Shelly Tahtinen earns Spirit of Fair Award

Thursday, July 23, 2015

Unlike many folks who are involved in the annual county fair, Shelly Tahtinen didn't grow up in Putnam County.

But the Putnam County Fair sure grew on her.

And Wednesday, while just a visitor to the fair for the first time in years, the surprised Tahtinen was named the 2015 Spirit of the Fair Award winner as part of Family Fun Day festivities.

During the annual Family Fun Day program Wednesday at the Putnam County Fair, Shelly Tahtinen (center) was named the 2015 Spirit of the Fair Award winner. Presenting the award are Sharon Baldwin (left), president of Putnam County Homemakers, and Putnam County Extension Educator Jennifer Cannon. The Spirit of the Fair Award is given annually to an individual, business or organization for outstanding support, participation and enthusiasm in the Adult Open Class Exhibit.

"We're transplants to Putnam County," Tahtinen explained as the audience dispersed for lunch after the morning program with the theme "Life is a Circus."

"It's been nine years now," Tahtinen added. "What makes this place so special is, the first thing that anyone asked me to do was to come and help with the fair.

"That's when I really felt like we belonged here.

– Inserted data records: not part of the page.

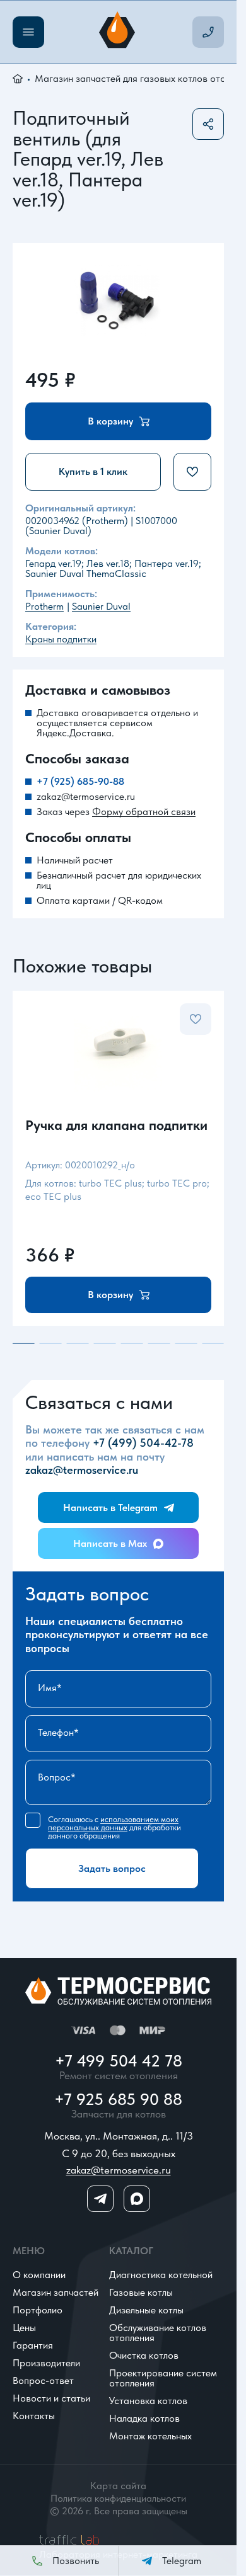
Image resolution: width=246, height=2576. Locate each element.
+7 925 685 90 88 (118, 2099)
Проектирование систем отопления (163, 2378)
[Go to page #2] (51, 1343)
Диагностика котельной (161, 2275)
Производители (46, 2363)
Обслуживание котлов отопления (157, 2333)
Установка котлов (148, 2401)
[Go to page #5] (132, 1343)
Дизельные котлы (146, 2310)
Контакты (34, 2416)
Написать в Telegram (110, 1507)
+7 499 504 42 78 (118, 2061)
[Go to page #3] (78, 1343)
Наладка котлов (144, 2418)
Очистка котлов (144, 2355)
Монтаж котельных (150, 2436)
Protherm (44, 606)
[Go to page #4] (105, 1343)
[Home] (118, 31)
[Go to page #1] (24, 1343)
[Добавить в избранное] (192, 472)
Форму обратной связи (144, 812)
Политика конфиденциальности (118, 2498)
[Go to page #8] (213, 1343)
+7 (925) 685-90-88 (80, 782)
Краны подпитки (61, 639)
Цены (24, 2328)
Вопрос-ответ (43, 2380)
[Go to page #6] (159, 1343)
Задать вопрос (112, 1868)
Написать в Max (110, 1543)
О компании (39, 2275)
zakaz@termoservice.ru (86, 797)
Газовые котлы (141, 2292)
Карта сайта (118, 2486)
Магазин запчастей (55, 2292)
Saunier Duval (101, 606)
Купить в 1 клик (93, 471)
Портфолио (37, 2310)
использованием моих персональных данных (113, 1823)
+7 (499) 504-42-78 (143, 1442)
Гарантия (33, 2345)
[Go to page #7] (186, 1343)
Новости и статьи (51, 2398)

I really enjoyed it."

So much so that Tahtinen was back at the fair Wednesday, even though she now has a fulltime job at Mill Pond Health Campus and brought a group of residents for the Family Fun Day program.

The time constraints of that fulltime job are what forced Tahtinen to give up her role as Adult Open Class superintendent at the fair, a position she had held for two years in the aftermath of Geneva Dorris' retirement.

When Tahtinen's husband Gary retired, she explained, she took on the fulltime job.

So does she miss the county fair involvement?

"I do," she assured. "I've thought a lot about that, especially the last two weeks. It was always a two-week fair for us with setting up and all.

"But it's good to be here today."

However, she admitted the fair had been on her mind.

"I've been calling friends, asking if everything was going well," she said. "Of course, I knew it was."

The afternoon portion of the program included remarks by author and Quaker minister Phil Gulley, a Danville native who has written and published 20 books, including the "Porch Talks Series."

"July was our high-water mark," Gulley reminisced in a humorous monologue about growing up in Hendricks County and awaiting the annual fair.

The first week of July each summer of his youth, the Poor Jack Carnival came to the square in Danville, he recalled, followed by the 4-H Fair on the east edge of town.

While most of Danville, including his mother, lived in fear of the carnies who came with those ventures, Gulley said he and his friend Peanut often dreamed of the carny life.

"Once in a while we would dream of being carnies," he said, "drifting from town to town, never bathing, getting tattoos, blowing smoke rings ..."

His parents would frown on that, Gulley said, unless he "married the Wild Girl from Borneo and had little carny babies."

Churches, meanwhile, were divided on the issue of carnies in their midst, Gulley reminisced.

Author Philip Gulley reminisces about growing up in Danville and awaiting the arrival of the carnival and the fair.

The Church of Christ used the carnival and circus to its advantage, he said, soliciting the names of residents who might like a visit from representatives of the church. He and Peanut would fill out all those forms they could get their hands on, he said, intent on seeing some unfriendly neighbors confronted by unwanted porch visitors.

Meanwhile, he joked, the Quakers were silent on the carnival issue "but embarrassed when they saw each other there."

Timing was everything, Gulley assured, noting that hitting three ducks in the shooting gallery would earn a boy a bullwhip, while missing one would result in the lesser prize of a wild-haired plastic troll.

"By the end of carnival week," he said, "Peanut and I had quite a collection of trolls."

But had he hit that third duck, Gulley said he wouldn't have been a target for a 16-year-old bully with a rap sheet as long as his arm, who after spotting Gulley toting around those trolls, called him a "wussy" and beat him up.

The rides were another thing, he said, with his mother disparaging both the operators and the apparatus in an attempt to keep him off such attractions.

"According to my mother," Gulley joked, "the only children on those rides were those whose parents didn't love them."